Aggregation-Morphology-Dependent Electrochemical Performance of Co₃O₄ Anode Materials for Lithium-Ion Batteries

The aggregation morphology of anode materials plays a vital role in achieving high performance lithium-ion batteries. Herein, Co₃O₄ anode materials with different aggregation morphologies were successfully prepared by modulating the morphology of precursors with different cobalt sources by the mild coprecipitation method. The fabricated Co₃O₄ can be flower-like, spherical, irregular, and urchin-like. Detailed investigation on the electrochemical performance demonstrated that flower-like Co₃O₄ consisting of nanorods exhibited superior performance.

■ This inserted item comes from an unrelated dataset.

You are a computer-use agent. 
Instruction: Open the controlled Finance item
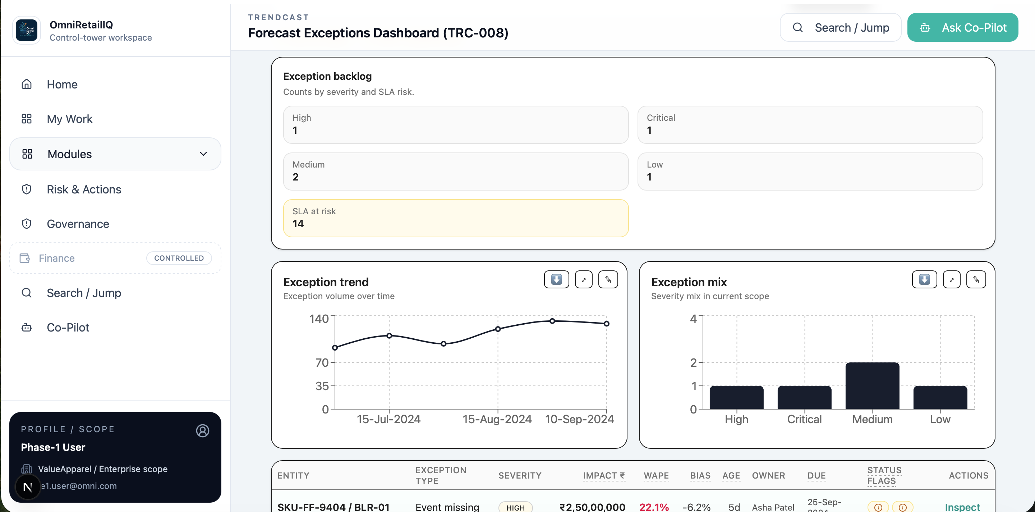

The reversible capacity maintained 910.7 mAh·g^−1 at 500 mA·g^−1 and 717 mAh·g^−1 at 1000 mA·g^−1 after 500 cycles. The cyclic stability was greatly enhanced, with a capacity retention rate of 92.7% at 500 mA·g^−1 and 78.27% at 1000 mA·g^−1 after 500 cycles. Electrochemical performance in long-term storage and high temperature conditions was still excellent. The unique aggregation morphology of flower-like Co₃O₄ yielded a reduction of charge-transfer resistance and stabilization of electrode structure compared with other aggregation morphologies.